TASK PROMPT - Extract the lines of the listing between the line holding "is (1020, 1910)." and the line holding "Creator is located", inclusive, and repeat them word for word.

MATERIAL PROVIDED -
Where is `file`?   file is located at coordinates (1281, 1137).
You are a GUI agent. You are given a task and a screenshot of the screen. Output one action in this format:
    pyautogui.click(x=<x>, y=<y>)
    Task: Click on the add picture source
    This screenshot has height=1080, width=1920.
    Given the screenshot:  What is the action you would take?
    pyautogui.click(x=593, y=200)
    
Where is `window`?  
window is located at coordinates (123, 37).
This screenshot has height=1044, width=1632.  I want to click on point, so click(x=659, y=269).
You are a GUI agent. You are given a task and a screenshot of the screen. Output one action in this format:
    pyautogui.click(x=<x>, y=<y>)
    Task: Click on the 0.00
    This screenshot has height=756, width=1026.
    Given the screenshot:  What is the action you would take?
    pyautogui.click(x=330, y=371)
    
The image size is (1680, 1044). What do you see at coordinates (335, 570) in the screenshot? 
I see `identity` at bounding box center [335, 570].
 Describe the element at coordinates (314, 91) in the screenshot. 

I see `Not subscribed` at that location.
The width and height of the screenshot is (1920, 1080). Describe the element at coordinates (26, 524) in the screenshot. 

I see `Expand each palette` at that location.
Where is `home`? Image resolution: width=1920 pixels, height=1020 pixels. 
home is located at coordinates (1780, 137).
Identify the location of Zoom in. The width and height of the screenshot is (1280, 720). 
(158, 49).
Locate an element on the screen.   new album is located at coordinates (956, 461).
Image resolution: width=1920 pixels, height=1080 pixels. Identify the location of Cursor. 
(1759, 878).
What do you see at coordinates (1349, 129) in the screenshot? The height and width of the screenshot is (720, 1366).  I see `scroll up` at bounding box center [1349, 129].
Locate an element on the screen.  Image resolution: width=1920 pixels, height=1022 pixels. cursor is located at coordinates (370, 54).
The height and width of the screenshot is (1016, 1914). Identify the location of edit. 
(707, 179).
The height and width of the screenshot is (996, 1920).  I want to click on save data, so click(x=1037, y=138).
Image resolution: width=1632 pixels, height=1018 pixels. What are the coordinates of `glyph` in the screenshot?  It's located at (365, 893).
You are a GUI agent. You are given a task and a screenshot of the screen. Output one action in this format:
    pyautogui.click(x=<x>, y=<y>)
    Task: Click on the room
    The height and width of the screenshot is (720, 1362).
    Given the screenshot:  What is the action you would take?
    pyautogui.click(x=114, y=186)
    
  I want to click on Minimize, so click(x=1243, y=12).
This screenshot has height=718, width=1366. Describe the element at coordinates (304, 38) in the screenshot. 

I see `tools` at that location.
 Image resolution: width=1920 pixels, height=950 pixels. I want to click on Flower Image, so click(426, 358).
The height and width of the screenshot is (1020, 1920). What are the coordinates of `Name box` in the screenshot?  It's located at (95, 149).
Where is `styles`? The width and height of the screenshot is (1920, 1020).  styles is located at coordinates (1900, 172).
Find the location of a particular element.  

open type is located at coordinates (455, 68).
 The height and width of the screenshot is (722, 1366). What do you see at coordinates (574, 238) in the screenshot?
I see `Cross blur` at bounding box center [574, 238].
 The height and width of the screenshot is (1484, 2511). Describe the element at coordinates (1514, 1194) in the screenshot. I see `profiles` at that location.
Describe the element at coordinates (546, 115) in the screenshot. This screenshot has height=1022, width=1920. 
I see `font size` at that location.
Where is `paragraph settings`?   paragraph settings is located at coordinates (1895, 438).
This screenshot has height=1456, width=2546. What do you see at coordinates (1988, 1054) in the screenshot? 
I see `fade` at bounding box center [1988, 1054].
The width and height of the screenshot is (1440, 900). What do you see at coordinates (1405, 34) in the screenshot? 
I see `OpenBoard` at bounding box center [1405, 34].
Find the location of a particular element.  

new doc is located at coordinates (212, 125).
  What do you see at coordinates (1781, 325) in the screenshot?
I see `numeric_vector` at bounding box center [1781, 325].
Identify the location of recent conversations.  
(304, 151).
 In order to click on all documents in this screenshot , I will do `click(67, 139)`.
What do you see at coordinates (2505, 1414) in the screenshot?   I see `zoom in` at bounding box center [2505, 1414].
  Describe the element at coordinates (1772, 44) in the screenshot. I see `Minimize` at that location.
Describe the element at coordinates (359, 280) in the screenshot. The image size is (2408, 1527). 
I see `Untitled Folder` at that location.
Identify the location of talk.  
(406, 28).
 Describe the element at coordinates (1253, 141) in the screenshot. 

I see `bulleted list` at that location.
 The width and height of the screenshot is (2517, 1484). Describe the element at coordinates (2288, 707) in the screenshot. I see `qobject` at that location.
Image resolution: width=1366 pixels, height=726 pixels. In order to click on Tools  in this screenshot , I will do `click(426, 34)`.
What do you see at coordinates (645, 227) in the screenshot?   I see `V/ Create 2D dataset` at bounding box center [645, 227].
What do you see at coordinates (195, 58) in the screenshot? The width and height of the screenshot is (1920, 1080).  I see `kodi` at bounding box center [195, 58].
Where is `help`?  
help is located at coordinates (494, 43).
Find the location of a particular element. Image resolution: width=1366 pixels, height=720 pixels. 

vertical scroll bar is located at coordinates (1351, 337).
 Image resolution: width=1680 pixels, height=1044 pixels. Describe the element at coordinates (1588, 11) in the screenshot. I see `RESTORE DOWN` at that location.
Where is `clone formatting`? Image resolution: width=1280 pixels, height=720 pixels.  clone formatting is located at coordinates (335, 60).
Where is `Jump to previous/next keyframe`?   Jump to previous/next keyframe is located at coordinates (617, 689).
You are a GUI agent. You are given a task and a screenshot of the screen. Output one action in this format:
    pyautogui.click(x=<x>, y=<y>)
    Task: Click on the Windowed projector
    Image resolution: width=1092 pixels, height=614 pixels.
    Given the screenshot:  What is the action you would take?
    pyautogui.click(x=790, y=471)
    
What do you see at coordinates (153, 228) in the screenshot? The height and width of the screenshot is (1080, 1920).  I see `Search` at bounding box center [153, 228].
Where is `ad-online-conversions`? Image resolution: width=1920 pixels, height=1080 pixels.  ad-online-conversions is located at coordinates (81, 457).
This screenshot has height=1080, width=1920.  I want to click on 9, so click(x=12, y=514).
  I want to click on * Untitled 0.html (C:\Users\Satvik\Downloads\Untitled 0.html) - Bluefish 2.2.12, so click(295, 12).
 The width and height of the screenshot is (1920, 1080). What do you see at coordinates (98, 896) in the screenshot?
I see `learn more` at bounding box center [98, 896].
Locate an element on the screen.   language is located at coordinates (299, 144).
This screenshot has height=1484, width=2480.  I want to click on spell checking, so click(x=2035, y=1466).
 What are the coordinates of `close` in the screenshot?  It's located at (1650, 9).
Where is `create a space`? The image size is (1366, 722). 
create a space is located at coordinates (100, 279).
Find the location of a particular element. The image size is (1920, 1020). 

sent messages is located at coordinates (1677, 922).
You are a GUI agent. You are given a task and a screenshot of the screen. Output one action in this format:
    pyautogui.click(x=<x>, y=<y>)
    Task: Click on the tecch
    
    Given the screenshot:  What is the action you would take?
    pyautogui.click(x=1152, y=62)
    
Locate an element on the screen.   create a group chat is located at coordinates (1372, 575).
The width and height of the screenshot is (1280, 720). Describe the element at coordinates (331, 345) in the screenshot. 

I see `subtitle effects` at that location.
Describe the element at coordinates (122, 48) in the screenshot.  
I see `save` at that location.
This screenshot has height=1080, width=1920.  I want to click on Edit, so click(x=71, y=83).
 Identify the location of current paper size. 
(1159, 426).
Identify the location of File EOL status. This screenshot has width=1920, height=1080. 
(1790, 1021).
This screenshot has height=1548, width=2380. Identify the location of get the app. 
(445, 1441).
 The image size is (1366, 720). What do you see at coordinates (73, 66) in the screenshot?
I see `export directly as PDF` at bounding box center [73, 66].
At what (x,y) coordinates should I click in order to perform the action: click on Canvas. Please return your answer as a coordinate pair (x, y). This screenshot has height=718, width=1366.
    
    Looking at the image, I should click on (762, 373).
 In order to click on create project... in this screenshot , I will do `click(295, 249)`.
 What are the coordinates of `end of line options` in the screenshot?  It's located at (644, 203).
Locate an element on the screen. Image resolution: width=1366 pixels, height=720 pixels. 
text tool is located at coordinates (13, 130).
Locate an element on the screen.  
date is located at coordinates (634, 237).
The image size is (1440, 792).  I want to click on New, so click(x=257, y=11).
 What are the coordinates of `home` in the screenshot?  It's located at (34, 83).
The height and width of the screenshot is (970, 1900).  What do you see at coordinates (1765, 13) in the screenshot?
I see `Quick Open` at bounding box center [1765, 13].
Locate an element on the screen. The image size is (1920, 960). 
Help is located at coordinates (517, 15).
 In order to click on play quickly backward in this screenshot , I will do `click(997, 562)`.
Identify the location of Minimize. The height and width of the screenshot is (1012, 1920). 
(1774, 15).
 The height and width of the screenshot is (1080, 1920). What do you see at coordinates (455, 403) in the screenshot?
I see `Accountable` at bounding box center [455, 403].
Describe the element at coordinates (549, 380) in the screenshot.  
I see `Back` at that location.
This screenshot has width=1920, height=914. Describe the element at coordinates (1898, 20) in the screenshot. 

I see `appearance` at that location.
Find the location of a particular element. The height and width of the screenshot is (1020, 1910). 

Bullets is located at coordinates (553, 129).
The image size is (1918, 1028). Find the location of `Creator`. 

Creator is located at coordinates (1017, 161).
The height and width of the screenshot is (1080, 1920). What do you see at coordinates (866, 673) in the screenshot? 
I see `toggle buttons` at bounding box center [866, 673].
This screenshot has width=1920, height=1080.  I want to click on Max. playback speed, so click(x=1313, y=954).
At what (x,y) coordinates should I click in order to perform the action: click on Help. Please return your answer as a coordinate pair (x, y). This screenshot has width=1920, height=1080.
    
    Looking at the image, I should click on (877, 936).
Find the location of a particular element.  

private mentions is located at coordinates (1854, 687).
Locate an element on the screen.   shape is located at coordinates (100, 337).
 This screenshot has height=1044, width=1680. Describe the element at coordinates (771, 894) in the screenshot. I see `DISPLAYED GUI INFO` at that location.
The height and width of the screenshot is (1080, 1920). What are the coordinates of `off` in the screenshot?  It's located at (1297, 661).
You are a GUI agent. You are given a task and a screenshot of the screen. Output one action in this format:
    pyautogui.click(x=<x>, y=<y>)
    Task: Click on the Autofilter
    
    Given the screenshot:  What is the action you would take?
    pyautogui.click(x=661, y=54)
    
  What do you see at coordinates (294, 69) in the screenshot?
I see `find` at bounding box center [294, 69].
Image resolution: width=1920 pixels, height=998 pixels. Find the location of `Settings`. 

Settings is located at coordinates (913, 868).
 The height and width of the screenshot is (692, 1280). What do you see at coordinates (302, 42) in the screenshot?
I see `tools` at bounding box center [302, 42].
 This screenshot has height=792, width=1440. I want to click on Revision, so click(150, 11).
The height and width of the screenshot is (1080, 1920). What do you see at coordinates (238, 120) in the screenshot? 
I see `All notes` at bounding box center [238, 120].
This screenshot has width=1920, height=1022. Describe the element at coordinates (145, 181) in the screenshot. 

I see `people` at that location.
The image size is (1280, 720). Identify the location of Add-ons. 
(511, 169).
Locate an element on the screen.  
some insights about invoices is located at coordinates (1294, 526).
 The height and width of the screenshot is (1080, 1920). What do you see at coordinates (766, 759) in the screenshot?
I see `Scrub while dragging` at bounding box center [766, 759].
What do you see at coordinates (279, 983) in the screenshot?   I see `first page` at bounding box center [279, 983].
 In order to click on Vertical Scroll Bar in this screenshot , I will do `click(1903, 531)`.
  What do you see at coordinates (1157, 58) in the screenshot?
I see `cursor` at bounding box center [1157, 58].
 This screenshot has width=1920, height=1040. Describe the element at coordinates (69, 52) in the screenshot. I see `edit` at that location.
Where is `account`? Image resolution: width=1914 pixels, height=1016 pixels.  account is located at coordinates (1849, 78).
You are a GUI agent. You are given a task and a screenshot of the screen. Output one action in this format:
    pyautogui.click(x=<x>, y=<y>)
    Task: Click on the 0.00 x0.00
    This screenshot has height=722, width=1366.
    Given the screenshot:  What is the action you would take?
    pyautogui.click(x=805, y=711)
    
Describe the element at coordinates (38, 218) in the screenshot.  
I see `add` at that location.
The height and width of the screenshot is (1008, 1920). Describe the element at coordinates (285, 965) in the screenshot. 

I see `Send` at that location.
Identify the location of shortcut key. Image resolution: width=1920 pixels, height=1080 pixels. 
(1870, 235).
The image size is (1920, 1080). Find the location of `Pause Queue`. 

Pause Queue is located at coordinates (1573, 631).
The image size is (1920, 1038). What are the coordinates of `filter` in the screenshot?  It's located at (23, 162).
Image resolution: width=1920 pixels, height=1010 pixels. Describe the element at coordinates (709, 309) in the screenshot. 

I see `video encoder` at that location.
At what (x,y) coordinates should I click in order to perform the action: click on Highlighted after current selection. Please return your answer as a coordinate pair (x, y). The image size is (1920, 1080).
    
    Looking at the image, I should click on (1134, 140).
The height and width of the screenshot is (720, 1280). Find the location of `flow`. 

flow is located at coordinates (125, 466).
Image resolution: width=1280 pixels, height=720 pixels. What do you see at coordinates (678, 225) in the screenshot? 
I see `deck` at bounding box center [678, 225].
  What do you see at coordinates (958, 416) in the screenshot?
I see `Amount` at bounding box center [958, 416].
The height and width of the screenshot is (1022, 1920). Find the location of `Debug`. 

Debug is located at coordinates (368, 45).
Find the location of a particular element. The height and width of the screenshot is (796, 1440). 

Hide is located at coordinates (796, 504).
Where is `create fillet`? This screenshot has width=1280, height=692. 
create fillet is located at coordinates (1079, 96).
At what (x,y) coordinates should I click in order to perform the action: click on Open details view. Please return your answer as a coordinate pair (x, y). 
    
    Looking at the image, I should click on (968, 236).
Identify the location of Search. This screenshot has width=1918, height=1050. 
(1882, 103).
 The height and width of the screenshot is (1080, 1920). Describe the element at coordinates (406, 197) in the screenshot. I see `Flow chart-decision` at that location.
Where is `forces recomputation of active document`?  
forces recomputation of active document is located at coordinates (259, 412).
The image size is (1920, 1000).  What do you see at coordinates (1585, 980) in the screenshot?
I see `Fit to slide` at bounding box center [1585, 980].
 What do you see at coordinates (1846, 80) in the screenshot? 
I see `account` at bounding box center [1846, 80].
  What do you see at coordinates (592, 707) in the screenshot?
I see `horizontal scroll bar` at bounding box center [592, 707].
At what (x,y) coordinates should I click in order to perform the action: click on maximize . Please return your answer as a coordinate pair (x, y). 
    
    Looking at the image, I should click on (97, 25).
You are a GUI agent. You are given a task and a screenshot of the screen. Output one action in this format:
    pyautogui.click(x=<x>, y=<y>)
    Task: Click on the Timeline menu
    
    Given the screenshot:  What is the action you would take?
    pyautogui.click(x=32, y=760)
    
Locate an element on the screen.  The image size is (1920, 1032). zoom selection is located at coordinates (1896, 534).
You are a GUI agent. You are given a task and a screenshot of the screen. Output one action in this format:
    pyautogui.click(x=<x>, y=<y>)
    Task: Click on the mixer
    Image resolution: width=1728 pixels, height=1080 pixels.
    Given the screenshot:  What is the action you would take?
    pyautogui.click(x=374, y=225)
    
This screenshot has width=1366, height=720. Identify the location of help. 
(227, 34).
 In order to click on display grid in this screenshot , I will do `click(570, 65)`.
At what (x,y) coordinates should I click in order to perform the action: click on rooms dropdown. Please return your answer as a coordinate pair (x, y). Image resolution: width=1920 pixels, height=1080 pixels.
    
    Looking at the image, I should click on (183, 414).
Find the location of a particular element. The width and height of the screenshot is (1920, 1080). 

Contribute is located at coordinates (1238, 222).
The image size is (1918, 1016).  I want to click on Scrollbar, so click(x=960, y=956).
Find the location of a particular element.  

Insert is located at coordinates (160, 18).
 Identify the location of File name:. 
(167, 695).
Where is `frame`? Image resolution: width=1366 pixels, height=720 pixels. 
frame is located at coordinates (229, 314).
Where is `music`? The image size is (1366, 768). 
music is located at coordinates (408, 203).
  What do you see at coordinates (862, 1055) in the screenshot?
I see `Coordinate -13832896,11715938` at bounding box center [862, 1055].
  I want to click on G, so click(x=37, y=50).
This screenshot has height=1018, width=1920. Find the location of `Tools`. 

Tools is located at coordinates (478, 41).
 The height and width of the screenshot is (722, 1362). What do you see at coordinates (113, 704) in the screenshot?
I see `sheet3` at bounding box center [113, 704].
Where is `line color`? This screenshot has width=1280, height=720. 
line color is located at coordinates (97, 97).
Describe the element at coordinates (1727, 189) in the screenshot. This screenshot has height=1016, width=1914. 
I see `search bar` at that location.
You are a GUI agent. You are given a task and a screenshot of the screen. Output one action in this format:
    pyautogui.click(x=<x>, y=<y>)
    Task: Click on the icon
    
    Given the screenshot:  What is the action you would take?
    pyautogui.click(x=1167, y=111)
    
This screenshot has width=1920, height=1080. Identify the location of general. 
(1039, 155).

THE RESULT -
Find the location of a particular element. The height and width of the screenshot is (1020, 1910). 

Bullets is located at coordinates (553, 129).
The image size is (1918, 1028). Find the location of `Creator`. 

Creator is located at coordinates (1017, 161).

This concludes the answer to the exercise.